While looking for a video to post yesterday, I came across a two-minute clip of a little boy becoming hysterical when a little girl proclaims she is going to marry him. His mother captures the whole thing on film, encouraging the battle of wills. At first, his overreaction is pretty darn cute. And yes, it’s a funny metaphor for some adult behavior. But watching the entire thing a few times left all the PO2 staff with a sour taste in our mouths and led to an interesting discussion. It brought up a very serious topic in dealing with other people’s emotions.

We very rarely set out to consciously hurt or anger someone, especially the people we love. However, many of our patterns of speech and behavior can have unexpected impact on other people. This is why it is so important to be aware of and monitor your responses to your spouse. One example for communication in marriage in the Power of Two curriculum is the use of “but…” When you’re having a conversation, using this little word actually negates what your partner just said and sets you up in opposition. We often use “but” without realizing that it can hurt our spouse’s self-esteem and lead to arguments!
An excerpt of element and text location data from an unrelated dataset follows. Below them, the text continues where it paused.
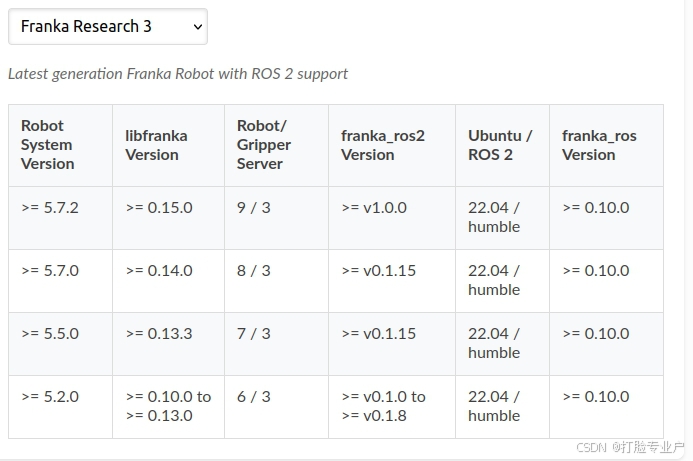Click the franka_ros2 Version column header
The width and height of the screenshot is (693, 461).
[x=383, y=145]
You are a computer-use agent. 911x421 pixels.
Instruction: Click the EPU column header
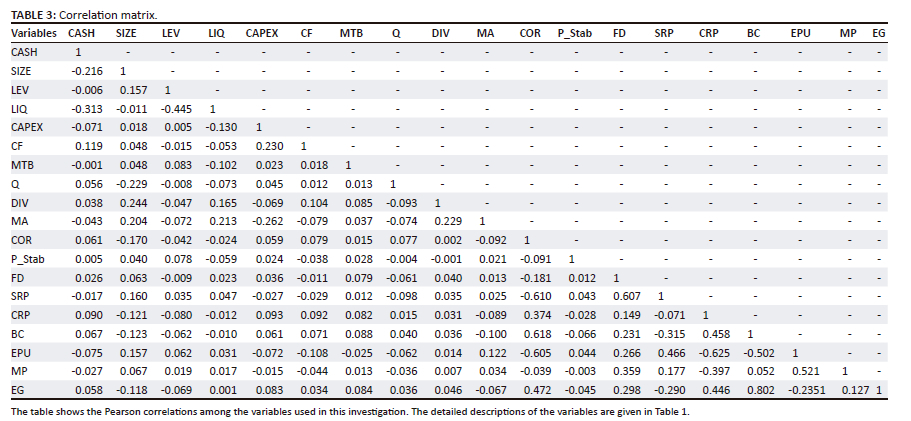tap(800, 34)
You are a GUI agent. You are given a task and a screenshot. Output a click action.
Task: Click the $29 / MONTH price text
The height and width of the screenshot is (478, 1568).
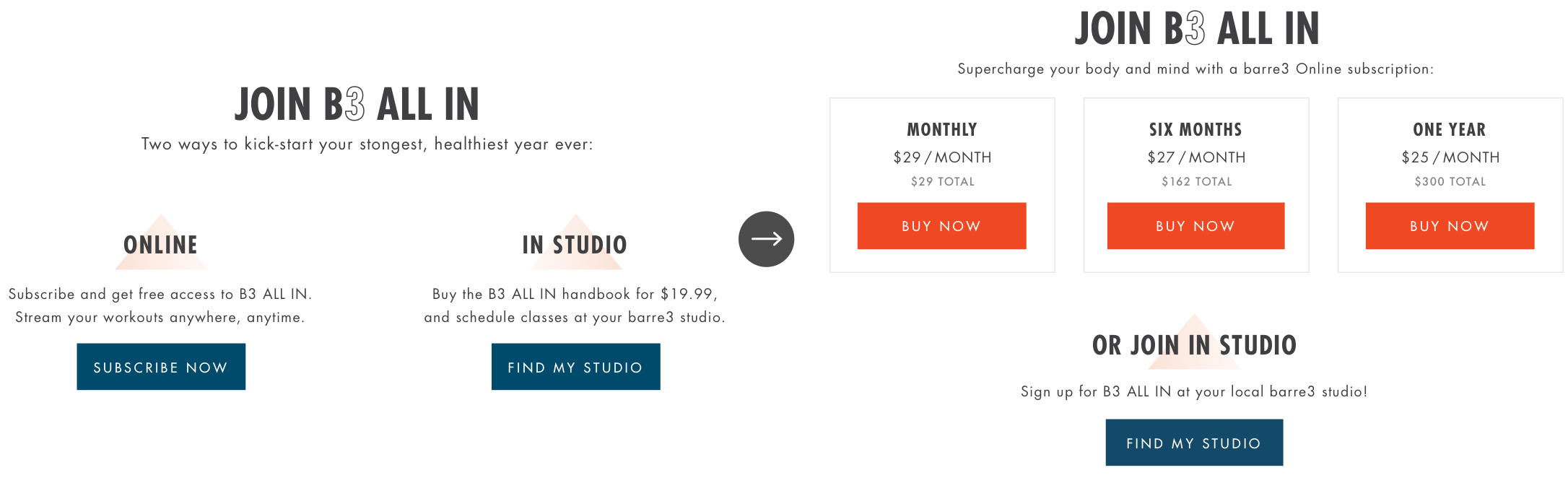click(942, 157)
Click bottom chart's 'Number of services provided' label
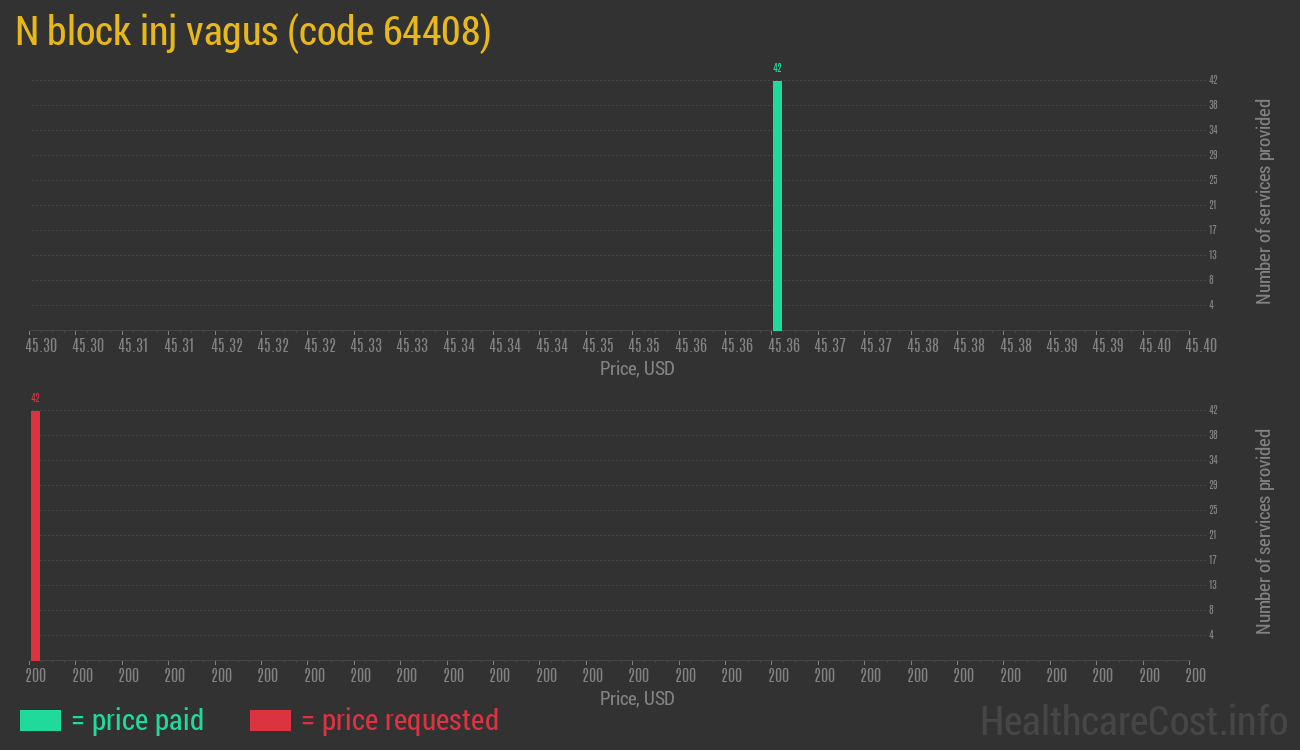Screen dimensions: 1300x750 1264,532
This video brings up another unexpected shark lurking in the waters of your relationship: humor. Specifically, misplaced light-heartedness– not taking other people’s emotions, desires, and needs seriously. A great sense of humor is a wonderful thing, and having little in-jokes with your spouse is part of a healthy relationship. At the same time, humor can be really hurtful and a big setback in how to communicate with your spouse. When your partner makes a serious personal statement such as “I want” or “I don’t want,” or shares an emotion with you, don’t laugh at them, tease them, or disregard their feelings. When you do, you imply that what they are feeling is mistaken, misplaced or crazy, and denies the validity of the things they care about.

Respect the power of their feelings. Be serious when your partner is serious. You don’t have to feel the same way (you are two different people after all!), but you should respect and try to understand the reasoning and concerns behind your partner’s position. This shows your spouse that you recognizing her or him as an independent, valuable human being.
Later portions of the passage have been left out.